Friday, May 30, 2014

Reflection on the Gospel Reading for the 6th Sunday in Easter    May 25, 2014

The Gospel reading is John 14:15-21. Jesus said, "If you love me, you will keep my commandments. And I will ask the Father, and he will give you another Advocate, to be with you forever. This is the Spirit of truth, whom the world cannot receive, because it neither sees him nor knows him. You know him, because he abides with you, and he will be in you. "I will not leave you orphaned; I am coming to you. In a little while the world will no longer see me, but you will see me; because I live, you also will live. On that day you will know that I am in my Father, and you in me, and I in you. They who have my commandments and keep them are those who love me; and those who love me will be loved by my Father, and I will love them and reveal myself to them."

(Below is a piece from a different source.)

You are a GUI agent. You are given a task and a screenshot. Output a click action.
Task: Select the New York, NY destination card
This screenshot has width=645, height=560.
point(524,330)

Reflections: As noted by today's homilist, “love” for St. John is not emotional, but moral. It is not so much something we feel as what we do, how we live.
In the gospel passage, Jesus promises his disciples, “I will not leave you orphaned.” Jesus will send them an Advocate to accompany and strengthen them after he has gone. Absent from them physically, he will yet be present with them through the Holy Spirit.

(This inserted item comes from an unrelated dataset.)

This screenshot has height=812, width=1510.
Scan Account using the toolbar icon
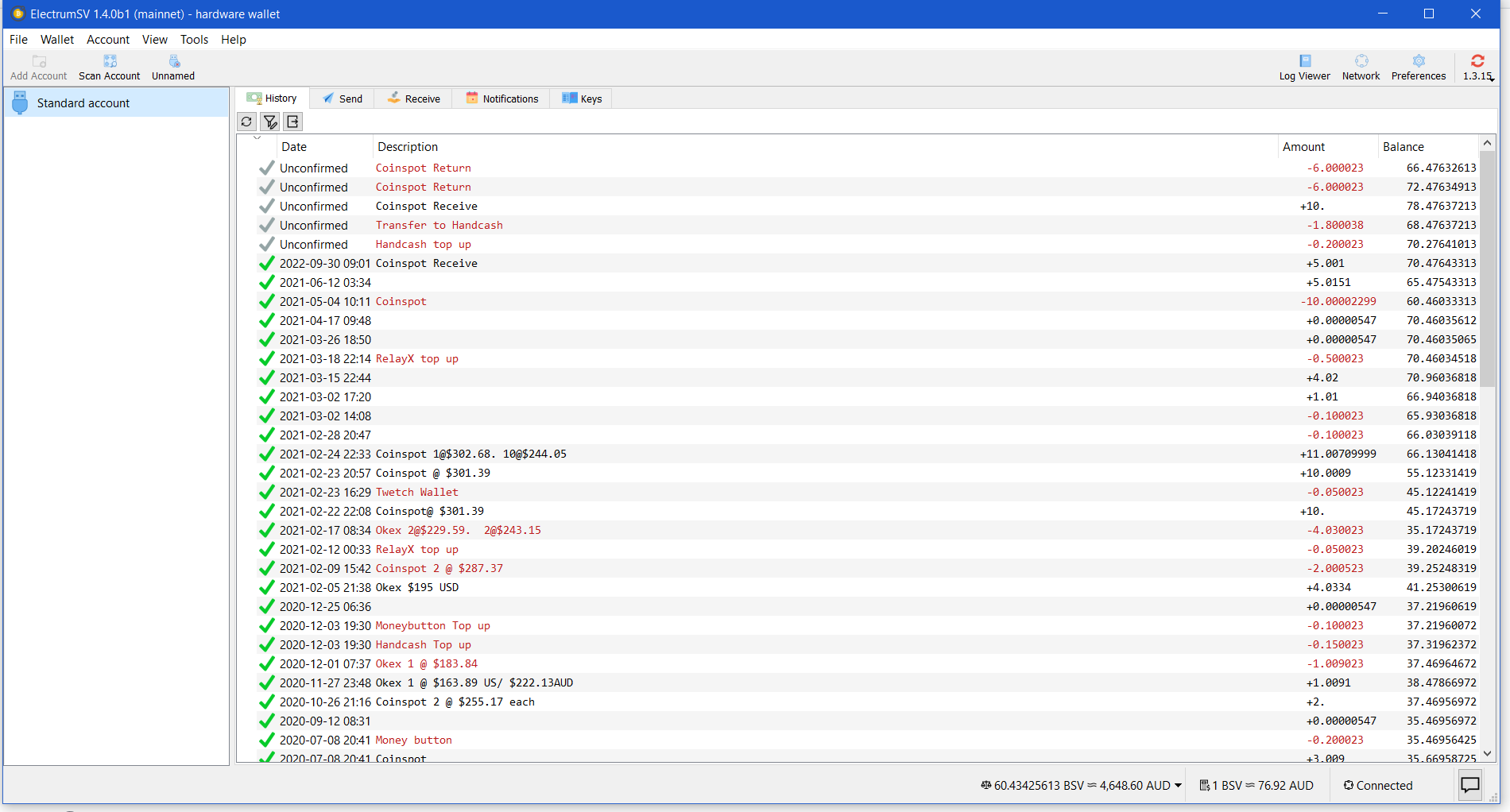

Sometimes we sense the presence of Christ. At those times, we believe we will always feel him near. Like the disciples, perhaps we think that our strength and wellbeing depends on this feeling. But the sense of divine presence is not in fact ours—it is grace. And grace is not a thing to be possessed. As Jesus tells us in John 4, “The Spirit blows where it will.” Life with God is not static; it is open-ended; it is a journey through mysterious territory.
And journey is one of the primary biblical metaphors for our lives. In fact, it is an ancient Hebrew image rooted in Old Testament tradition and language. The Hebrew verb for live and walk is the same, suggesting that living and having faith are not two things; the faithful life is dynamic. Abraham (and Enoch and . . .) “walked” with God.
We, on the other hand, were raised in a cultural atmosphere in which “faith” is pictured in static terms. We focus on what we believe, not on how we live. Quite a difference from life/faith we see that in Jesus teachings time and again. But there is a ready model to help us develop a dynamic understanding of our faith.
Our lives are easily pictured as a journey (birth to death, youth to old age, innocence to knowledge to wisdom). As we grow, new capacities unfold, interests develop, insights emerge. Our personalities mature. And now science is uncovering the importance of learning lifelong.
It is the same with our inner lives. Faith in Jesus is not a static thing we possess, but an evolving relationship. We do not possess and control a faith-object; we explore a relationship with the Divine, who leads us into Mystery.
But sometimes we find ourselves in the position of the disciples—facing the unthinkable loss of the most important relationship in their lives. We, too, come to times when we may feel nothing; we mourn the loss of emotional satisfaction, the consolation of a sense of closeness. We may even fear that God has abandoned us. We might experience the temptation to keep trying to drum up the old feelings, or to give up in despair.
But real as it may feel, God never abandons us. At times we may be blissfully blinded by positive emotions or thoughts, but they are only phenomena, crutches; they are not God. It’s a bit like people in love. For real, deep love to mature, we have to grow out the satisfying feelings of being in love. Christ tells his disciples that it is for them that he goes away, so that he can send them the Spirit, the mysterious companion who will “be in” them.
In place of fear that we are losing God or being abandoned by God, we are called to entrust ourselves to God (that is the root meaning of “believe”). Christ isn’t chastising us for not being good enough; instead, he is calling us deeper. When the obvious fades, we are being invited to discover a richer and more intimate relationship than we can currently imagine.